Originally Posted by
zze86
I need a new wheel because I want more gears. I want more gears because I NEED a short crankset.
I've always felt that conventional crank lengths were too long for my short legs. 170mm cranks induces cramping in my quads fairly quickly. 165 is doable, although these are hard to find AND I still get cramping (just not as fast). I took to cutting up cheap cranks, drilling and tapping the pedal, trying out a few different lengths until I got to something that I felt comfortable with. I've tried 160mm, gone down to 150mm but settled on 155mm.
This short length requires that I keep the legs spinning as I don't have as much leverage. It's amazing how much 1" of crank length does to your FELT power.
To keep the cadence right requires lots of shifting, up and down the gears. Sections where I would have just cranked through before in one or two gears now requires multiple shifts, sometimes across a whole 11-28 10-cog. I can see changing the gearing to something like a 46/42/26 half-step or 46/38/26 setup with a 36t cog in the back for those really tough hills, I don't know, I'm just finally starting to get comfortable with spinning like this but on my 10-mi commute I shift in and out between a 42t and 30t chainring pretty often. I just don't think 6 cogs in the back is going to cut it, especially with the gearing choices available in 6-speed.
I'm gravitating towards an 8-cog so I can use friction shifters but have weighed just moving up to a 10 speed indexed/friction capable bar ends as well. Either course necessitates the switch to a new wheel.
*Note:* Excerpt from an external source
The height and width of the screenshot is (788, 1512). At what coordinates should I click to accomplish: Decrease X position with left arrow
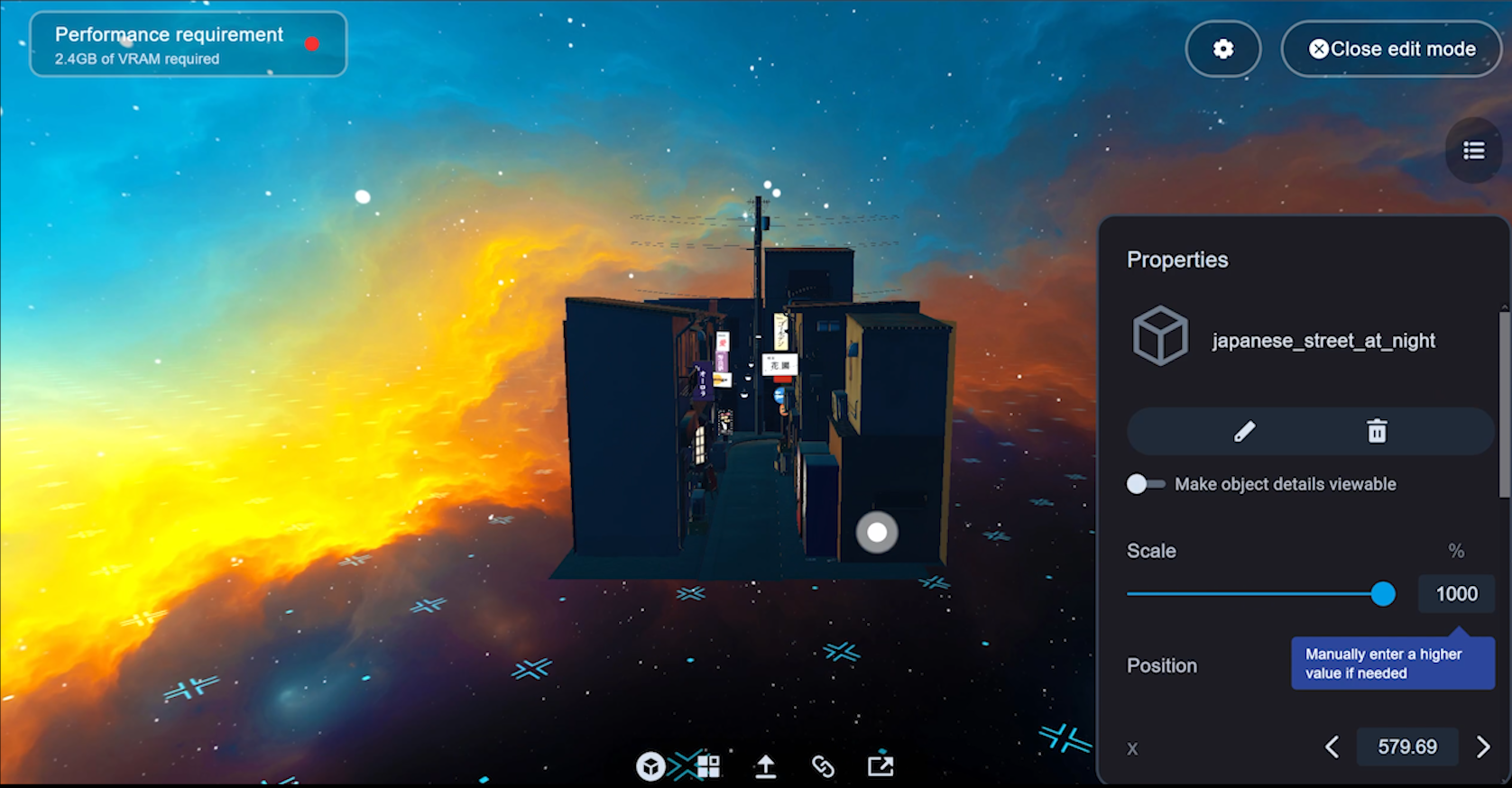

My Expo is no longer all original so I have less qualms on keeping this period correct. I have a set of torn up Sugino AT cranks heading my way to see if I can drill and tap those satisfactorily. I would like to keep those even if chopped up.
I'm confused. If you want lower gears why build a different wheelset? Why not just change the gearing. An 11-34 cassette would significantly lower your gearing for a lot less money.
Originally Posted by
zze86
[left]
I've looked at the LHT and honestly am not too impressed. If you look at the geometry and specs of the LHT, its basically an early 90's hardtail MTB. May as well start with those which are much more ubiquitous (and cheaper). But, the top tube geometry of those is much too long for me when combined with drop bars (and yes, my wrists much prefer drop bars over everything else including flat bars, butterfly bars, Jones H-bar, and other high sweep bars). I've done drop bar conversions on early 90s MTB before. The frame does nothing to fix the crank length and subsequent gearing problem.
You've got this backwards.
80s mountain bikes had a similar geometry to the LHT but only slightly similar. They had a much shallower head angle and were based more on the Schwinn Excelsior that Marin riders used for their first mountain bikes. But by the 1990s, mountain bikes were shortening up and getting the steeper angles frame angles that they needed for centering the rider for better climbing and descending. They also started stretching the top tube as part of the same efforts to better center the rider.
The LHT, however, has a classic touring bike geometry and is similar to Cannondale's touring bikes which predate the Surly by a couple of decades
The touring bike came first, however and Surly is truly a classic touring bike geometry.
Originally Posted by
Happy Feet
More like a mid 80's atb which was the precursor to the "all in" mtb of the 90's. At first manufacturers were mixing off road/road concepts to try and fill the gap that boomed into the mtb genre, so you see plenty of heavy frame, horizontal top tube, caliper brakes and 2x cranks. The LHT looks a lot like those but the material used now is way better. Many of the older bikes were Hi Ten at best and it was really the early 90's when high performance rigid mtb's in Chromo came around but a lot of them started to have more sloping TT's.
Sloping top tubes are only a part of the changes that mountain bike frames went through but sloping top tubes didn't really start to show up until the mid to late 90s when the front ends of mountain bikes started to rise due to suspension systems.